Taxpayers interested in the availability of the credit for Toyota or Honda hybrids, which already have an established market, may want to act as soon as possible to obtain their vehicles early in 2006. Given the waiting lists for some of these hybrid models, it may already be difficult to order certain hybrids with any certainty that they will still qualify for the credit once the vehicle is finally placed in service.
With the large number of hybrid sports utility vehicles scheduled to hit the market in the next few years, taxpayers should also be aware that vehicles having a gross vehicle weight of 8,500 pounds or more fall into a different credit computation formula.
Although the calculations for any particular alternative fuel vehicle appear complicated, it is likely that by 2006 tables will be available listing the amount of the credit for which any particular alternative motor vehicle qualifies, and taxpayers can do their comparison shopping with the tables in hand.

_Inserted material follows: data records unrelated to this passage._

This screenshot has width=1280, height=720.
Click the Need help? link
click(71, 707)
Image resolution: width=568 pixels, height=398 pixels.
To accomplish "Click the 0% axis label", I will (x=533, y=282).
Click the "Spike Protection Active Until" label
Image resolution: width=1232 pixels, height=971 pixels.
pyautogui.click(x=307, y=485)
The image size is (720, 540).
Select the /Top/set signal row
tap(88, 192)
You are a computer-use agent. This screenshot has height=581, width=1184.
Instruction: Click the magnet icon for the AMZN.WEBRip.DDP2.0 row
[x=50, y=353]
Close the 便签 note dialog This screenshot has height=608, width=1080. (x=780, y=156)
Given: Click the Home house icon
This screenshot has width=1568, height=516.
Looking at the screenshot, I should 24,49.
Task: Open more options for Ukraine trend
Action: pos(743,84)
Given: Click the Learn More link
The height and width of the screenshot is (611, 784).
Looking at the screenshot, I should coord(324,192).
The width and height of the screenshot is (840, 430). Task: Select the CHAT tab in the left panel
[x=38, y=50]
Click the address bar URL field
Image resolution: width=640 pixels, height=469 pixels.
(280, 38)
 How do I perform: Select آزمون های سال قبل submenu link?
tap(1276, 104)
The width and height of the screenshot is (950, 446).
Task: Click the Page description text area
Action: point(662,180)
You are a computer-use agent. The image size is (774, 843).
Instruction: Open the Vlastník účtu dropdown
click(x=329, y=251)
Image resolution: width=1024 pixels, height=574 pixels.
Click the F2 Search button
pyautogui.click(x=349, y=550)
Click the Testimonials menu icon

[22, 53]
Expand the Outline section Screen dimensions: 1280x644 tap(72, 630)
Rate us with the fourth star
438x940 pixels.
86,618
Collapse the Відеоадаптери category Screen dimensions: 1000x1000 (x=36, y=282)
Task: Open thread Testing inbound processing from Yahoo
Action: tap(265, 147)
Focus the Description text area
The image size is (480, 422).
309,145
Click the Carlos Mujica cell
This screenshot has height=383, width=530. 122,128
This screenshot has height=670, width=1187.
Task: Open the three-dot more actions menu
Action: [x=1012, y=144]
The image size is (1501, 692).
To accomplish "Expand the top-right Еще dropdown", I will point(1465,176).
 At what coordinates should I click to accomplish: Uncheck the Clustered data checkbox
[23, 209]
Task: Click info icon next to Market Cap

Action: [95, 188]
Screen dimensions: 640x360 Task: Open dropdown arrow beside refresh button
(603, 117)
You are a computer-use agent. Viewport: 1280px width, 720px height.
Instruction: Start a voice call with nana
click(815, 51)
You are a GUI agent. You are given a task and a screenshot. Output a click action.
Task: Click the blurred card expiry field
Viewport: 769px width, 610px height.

Taxpayers leasing hybrid vehicles are also eligible for the credit. The availability of the credit, therefore, need not necessarily influence the purchase or lease decision. The size of the credit, however, may be dependent on the term of the lease, as the Internal Revenue Service is authorized to issue recapture regulations that are likely to include amounts claimed under a lease that is shorter than the economic life of the vehicle.
These tax credits alone will in general not be the determining factor in pushing a taxpayer toward a hybrid or other alternative motor vehicle. Gasoline prices will be the driving factor in the growth of the alternative motor vehicle market.
Still, these credits will help ease the short-term financial costs of the move to alternative motor vehicles, and give many taxpayers the help to realize the potential long-term savings hoped for from these vehicles.
George G. Jones, JD, LL.M, is managing editor, and Mark A. Luscombe, JD, LL.M, CPA, is principal analyst, at CCH Tax and Accounting, a Wolters Kluwer Company.